Osservava il Tribunale che la documentazione acquisita agli atti non consentiva di ritenere dimostrata tale esposizione.
L’appellante censura la sentenza di primo grado lamentando che il primo Giudice non avrebbe valutato gli elementi forniti a dimostrazione dell’esposizione alle fibre di asbesto, nonché ai fumi di saldatura, silice cristallina, ammine aromatiche contenuti delle vernici utilizzate per la pitturazione delle navi.
L’appello è infondato.
L’appellante ha dedotto che il defunto marito ha svolto, nel tempo, le seguenti attività lavorative:
– apprendista tornitore dal 20.03.1970 all’08.02.1971;
– dal 1974 al 1981 apprendista falegname;
– manovale dal 1981 al 1992 addetto ai servizi di pulizia presso i cantieri e le navi;
– giardiniere dal 1993 al decesso alle dipendenze del Comune di Palermo.
Deduce, con riferimento alle singole attività, l’esposizione a specifici agenti nocivi per ciascuna tipologia di attività svolta.
Alla luce della documentazione prodotta, concernente la storia del ricorrente, non è possibile ravvisare alcuna prova dell’asserita esposizione lavorativa ad agenti patogeni indicati in ricorso.
Manca allegazione circa la riconducibilità della patologia tumorale patita, i cui rischi tabellati sono stati individuati con riferimento ad altri distretti corporei ed altre funzionalità.

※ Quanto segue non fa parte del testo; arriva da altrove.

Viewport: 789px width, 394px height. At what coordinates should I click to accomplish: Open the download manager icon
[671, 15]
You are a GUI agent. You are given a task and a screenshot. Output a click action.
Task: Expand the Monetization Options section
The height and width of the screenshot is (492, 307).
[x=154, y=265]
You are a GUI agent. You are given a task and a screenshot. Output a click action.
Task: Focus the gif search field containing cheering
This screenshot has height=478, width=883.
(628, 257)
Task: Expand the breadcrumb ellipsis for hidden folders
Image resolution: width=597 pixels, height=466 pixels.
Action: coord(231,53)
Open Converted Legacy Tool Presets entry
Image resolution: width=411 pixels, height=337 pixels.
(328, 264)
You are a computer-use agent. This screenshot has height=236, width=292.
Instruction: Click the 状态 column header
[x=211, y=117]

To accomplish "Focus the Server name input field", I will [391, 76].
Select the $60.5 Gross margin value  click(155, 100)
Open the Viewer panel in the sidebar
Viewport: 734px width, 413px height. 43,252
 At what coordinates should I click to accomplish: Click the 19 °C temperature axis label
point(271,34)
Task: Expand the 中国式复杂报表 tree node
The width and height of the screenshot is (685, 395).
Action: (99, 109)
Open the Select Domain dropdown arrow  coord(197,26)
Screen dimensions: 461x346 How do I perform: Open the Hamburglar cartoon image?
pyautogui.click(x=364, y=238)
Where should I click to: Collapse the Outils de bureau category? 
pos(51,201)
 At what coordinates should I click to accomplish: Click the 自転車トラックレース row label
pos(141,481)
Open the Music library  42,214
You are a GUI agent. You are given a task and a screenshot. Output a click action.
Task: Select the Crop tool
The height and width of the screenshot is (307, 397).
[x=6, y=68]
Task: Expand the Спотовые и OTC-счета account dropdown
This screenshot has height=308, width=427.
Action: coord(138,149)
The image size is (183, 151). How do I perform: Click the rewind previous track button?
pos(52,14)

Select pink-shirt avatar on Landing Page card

In ogni caso, e ciò vale anche ed in particolare quanto all’attività asseritamente svolta presso i cantieri navali e quale giardiniere per il Comune, la donna non ha fornito alcuna prova delle concrete modalità di espletamento dell’attività lavorativa, delle quali non è possibile acquisire alcuna informazione.
Solo una volta dimostrato, in concreto, come e dove si fosse svolta l’attività lavorativa, costituente il presupposto, a monte, dell’asserita esposizione al rischio, sarebbe successivamente risultato utile acquisire specifiche informazioni in ordine alla nocività degli ambienti di lavoro.
Se è vero, infatti che, in presenza di malattie tabellate (quali le neoplasie da esposizione a specifici agenti patogeni), ” opera la presunzione di eziologia professionale che può essere superata dall’allegazione e dalla dimostrazione dell’inesistenza del nesso eziologico, che può consistere solo nella dimostrazione che la malattia sia stata causata da un diverso fattore patogeno, oppure che per la sua rapida evolutività, o per altra ragione, non sia ricollegabile all’esposizione a rischio, in relazione ai tempi di esposizione e di manifestazione della malattia, è pur vero che l’onere di provare le mansioni svolte – da cui emerga, in fatto, la circostanza materiale di detta esposizione – grava comunque sul lavoratore.
Ciò in concreto, non è avvenuto.
Correttamente il primo Giudice non ha accolto le richieste di esibizione concernenti ” il curriculum lavorativo ed il mansiona rio del de cuius ” presso le varie ditte per le quali aveva lavorato: l’ordine di esibizione è infatti subordinato alla dimostrazione, da parte dell’istante, di non essere riuscito diversamente ad acquisire i documenti di cui chiede ordinarsi l’esibizione stessa, che dunque va esclusa laddove l’interessato possa di propria iniziativa acquisirne una copia e produrla in giudizio.
La sentenza gravata viene integralmente confermata.
Escluso l’assoggettamento al pagamento delle spese di lite, trovando applicazione la disposizione di ci all’art. 152, disp. att. c.p.c. come modificato dall’art. 42, comma 11, del decreto legge 30 settembre 2003, n. 269, poi convertito nella legge n. 326/2003, giusta dichiarazione resa dall’appellante.